Could you output all of the records below exactly as they appear?

Material for this exercise section start

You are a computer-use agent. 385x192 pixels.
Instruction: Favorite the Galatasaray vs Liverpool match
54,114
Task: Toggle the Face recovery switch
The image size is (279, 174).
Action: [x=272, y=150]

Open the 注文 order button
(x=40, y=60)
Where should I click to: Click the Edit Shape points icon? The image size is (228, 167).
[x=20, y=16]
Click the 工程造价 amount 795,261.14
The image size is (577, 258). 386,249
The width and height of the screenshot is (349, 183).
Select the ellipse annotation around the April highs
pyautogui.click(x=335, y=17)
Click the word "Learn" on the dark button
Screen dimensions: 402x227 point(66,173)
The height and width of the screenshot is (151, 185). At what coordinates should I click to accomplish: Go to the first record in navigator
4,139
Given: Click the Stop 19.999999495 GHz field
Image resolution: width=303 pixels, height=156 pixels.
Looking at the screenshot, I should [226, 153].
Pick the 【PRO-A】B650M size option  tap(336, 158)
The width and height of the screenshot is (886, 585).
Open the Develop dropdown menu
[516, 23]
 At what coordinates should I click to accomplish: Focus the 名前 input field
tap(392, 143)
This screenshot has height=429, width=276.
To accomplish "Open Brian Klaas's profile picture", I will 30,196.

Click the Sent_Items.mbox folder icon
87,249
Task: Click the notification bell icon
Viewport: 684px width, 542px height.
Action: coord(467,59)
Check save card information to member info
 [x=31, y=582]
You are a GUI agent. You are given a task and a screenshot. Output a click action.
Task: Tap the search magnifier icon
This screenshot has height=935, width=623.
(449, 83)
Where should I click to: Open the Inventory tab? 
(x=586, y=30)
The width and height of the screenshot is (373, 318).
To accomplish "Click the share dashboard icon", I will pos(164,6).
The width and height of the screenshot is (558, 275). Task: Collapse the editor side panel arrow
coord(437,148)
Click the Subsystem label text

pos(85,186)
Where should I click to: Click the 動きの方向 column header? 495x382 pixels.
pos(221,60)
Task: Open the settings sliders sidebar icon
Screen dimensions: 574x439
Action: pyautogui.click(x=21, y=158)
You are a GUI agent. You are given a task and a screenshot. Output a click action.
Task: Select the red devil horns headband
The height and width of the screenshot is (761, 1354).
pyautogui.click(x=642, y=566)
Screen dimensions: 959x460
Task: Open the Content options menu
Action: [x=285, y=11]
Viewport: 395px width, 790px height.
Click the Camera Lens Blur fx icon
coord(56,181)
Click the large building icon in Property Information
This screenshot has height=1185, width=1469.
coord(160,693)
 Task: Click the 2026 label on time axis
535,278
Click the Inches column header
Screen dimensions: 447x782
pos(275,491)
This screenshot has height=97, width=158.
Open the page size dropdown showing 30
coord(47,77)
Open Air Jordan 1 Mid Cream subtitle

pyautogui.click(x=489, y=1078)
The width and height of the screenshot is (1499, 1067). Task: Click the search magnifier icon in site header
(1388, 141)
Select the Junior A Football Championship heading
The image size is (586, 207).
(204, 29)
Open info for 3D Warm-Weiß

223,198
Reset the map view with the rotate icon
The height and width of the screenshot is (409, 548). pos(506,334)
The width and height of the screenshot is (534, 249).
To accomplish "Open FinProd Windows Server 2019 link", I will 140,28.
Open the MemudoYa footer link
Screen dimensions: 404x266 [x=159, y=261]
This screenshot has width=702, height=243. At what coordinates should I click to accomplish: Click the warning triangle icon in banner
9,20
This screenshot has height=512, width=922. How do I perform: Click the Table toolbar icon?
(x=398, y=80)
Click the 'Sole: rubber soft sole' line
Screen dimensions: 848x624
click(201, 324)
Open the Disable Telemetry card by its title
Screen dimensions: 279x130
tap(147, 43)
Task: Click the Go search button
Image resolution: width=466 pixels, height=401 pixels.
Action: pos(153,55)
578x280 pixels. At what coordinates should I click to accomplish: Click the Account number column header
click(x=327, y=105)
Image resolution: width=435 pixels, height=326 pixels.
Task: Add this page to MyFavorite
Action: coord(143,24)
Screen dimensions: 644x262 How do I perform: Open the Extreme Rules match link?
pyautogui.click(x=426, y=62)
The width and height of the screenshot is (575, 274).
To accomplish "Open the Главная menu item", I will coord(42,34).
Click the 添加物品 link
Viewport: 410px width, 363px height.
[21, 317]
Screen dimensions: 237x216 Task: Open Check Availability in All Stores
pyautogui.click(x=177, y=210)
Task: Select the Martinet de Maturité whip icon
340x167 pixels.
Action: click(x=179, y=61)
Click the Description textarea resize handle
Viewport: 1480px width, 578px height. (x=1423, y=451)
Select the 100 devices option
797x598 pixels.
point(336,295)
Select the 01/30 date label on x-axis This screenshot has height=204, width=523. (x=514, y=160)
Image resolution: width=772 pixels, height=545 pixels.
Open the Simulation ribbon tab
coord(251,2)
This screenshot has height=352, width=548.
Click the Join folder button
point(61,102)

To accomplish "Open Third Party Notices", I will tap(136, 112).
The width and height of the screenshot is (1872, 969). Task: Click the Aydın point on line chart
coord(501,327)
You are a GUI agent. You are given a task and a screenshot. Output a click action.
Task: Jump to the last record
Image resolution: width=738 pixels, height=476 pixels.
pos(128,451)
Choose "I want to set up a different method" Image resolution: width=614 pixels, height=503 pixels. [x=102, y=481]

Material for this exercise section end

Solution to this problem:
You are a computer-use agent. 385x192 pixels.
Instruction: Favorite the Galatasaray vs Liverpool match
54,114
Task: Toggle the Face recovery switch
The image size is (279, 174).
Action: [x=272, y=150]

Open the 注文 order button
(x=40, y=60)
Where should I click to: Click the Edit Shape points icon? The image size is (228, 167).
[x=20, y=16]
Click the 工程造价 amount 795,261.14
The image size is (577, 258). 386,249
The width and height of the screenshot is (349, 183).
Select the ellipse annotation around the April highs
pyautogui.click(x=335, y=17)
Click the word "Learn" on the dark button
Screen dimensions: 402x227 point(66,173)
The height and width of the screenshot is (151, 185). At what coordinates should I click to accomplish: Go to the first record in navigator
4,139
Given: Click the Stop 19.999999495 GHz field
Image resolution: width=303 pixels, height=156 pixels.
Looking at the screenshot, I should [226, 153].
Pick the 【PRO-A】B650M size option  tap(336, 158)
The width and height of the screenshot is (886, 585).
Open the Develop dropdown menu
[516, 23]
 At what coordinates should I click to accomplish: Focus the 名前 input field
tap(392, 143)
This screenshot has height=429, width=276.
To accomplish "Open Brian Klaas's profile picture", I will 30,196.

Click the Sent_Items.mbox folder icon
87,249
Task: Click the notification bell icon
Viewport: 684px width, 542px height.
Action: coord(467,59)
Check save card information to member info
 [x=31, y=582]
You are a GUI agent. You are given a task and a screenshot. Output a click action.
Task: Tap the search magnifier icon
This screenshot has height=935, width=623.
(449, 83)
Where should I click to: Open the Inventory tab? 
(x=586, y=30)
The width and height of the screenshot is (373, 318).
To accomplish "Click the share dashboard icon", I will pos(164,6).
The width and height of the screenshot is (558, 275). Task: Collapse the editor side panel arrow
coord(437,148)
Click the Subsystem label text

pos(85,186)
Where should I click to: Click the 動きの方向 column header? 495x382 pixels.
pos(221,60)
Task: Open the settings sliders sidebar icon
Screen dimensions: 574x439
Action: pyautogui.click(x=21, y=158)
You are a GUI agent. You are given a task and a screenshot. Output a click action.
Task: Select the red devil horns headband
The height and width of the screenshot is (761, 1354).
pyautogui.click(x=642, y=566)
Screen dimensions: 959x460
Task: Open the Content options menu
Action: [x=285, y=11]
Viewport: 395px width, 790px height.
Click the Camera Lens Blur fx icon
coord(56,181)
Click the large building icon in Property Information
This screenshot has height=1185, width=1469.
coord(160,693)
 Task: Click the 2026 label on time axis
535,278
Click the Inches column header
Screen dimensions: 447x782
pos(275,491)
This screenshot has height=97, width=158.
Open the page size dropdown showing 30
coord(47,77)
Open Air Jordan 1 Mid Cream subtitle

pyautogui.click(x=489, y=1078)
The width and height of the screenshot is (1499, 1067). Task: Click the search magnifier icon in site header
(1388, 141)
Select the Junior A Football Championship heading
The image size is (586, 207).
(204, 29)
Open info for 3D Warm-Weiß

223,198
Reset the map view with the rotate icon
The height and width of the screenshot is (409, 548). pos(506,334)
The width and height of the screenshot is (534, 249).
To accomplish "Open FinProd Windows Server 2019 link", I will 140,28.
Open the MemudoYa footer link
Screen dimensions: 404x266 [x=159, y=261]
This screenshot has width=702, height=243. At what coordinates should I click to accomplish: Click the warning triangle icon in banner
9,20
This screenshot has height=512, width=922. How do I perform: Click the Table toolbar icon?
(x=398, y=80)
Click the 'Sole: rubber soft sole' line
Screen dimensions: 848x624
click(201, 324)
Open the Disable Telemetry card by its title
Screen dimensions: 279x130
tap(147, 43)
Task: Click the Go search button
Image resolution: width=466 pixels, height=401 pixels.
Action: pos(153,55)
578x280 pixels. At what coordinates should I click to accomplish: Click the Account number column header
click(x=327, y=105)
Image resolution: width=435 pixels, height=326 pixels.
Task: Add this page to MyFavorite
Action: coord(143,24)
Screen dimensions: 644x262 How do I perform: Open the Extreme Rules match link?
pyautogui.click(x=426, y=62)
The width and height of the screenshot is (575, 274).
To accomplish "Open the Главная menu item", I will coord(42,34).
Click the 添加物品 link
Viewport: 410px width, 363px height.
[21, 317]
Screen dimensions: 237x216 Task: Open Check Availability in All Stores
pyautogui.click(x=177, y=210)
Task: Select the Martinet de Maturité whip icon
340x167 pixels.
Action: click(x=179, y=61)
Click the Description textarea resize handle
Viewport: 1480px width, 578px height. (x=1423, y=451)
Select the 100 devices option
797x598 pixels.
point(336,295)
Select the 01/30 date label on x-axis This screenshot has height=204, width=523. (x=514, y=160)
Image resolution: width=772 pixels, height=545 pixels.
Open the Simulation ribbon tab
coord(251,2)
This screenshot has height=352, width=548.
Click the Join folder button
point(61,102)

To accomplish "Open Third Party Notices", I will tap(136, 112).
The width and height of the screenshot is (1872, 969). Task: Click the Aydın point on line chart
coord(501,327)
You are a GUI agent. You are given a task and a screenshot. Output a click action.
Task: Jump to the last record
Image resolution: width=738 pixels, height=476 pixels.
pos(128,451)
Choose "I want to set up a different method" Image resolution: width=614 pixels, height=503 pixels. [x=102, y=481]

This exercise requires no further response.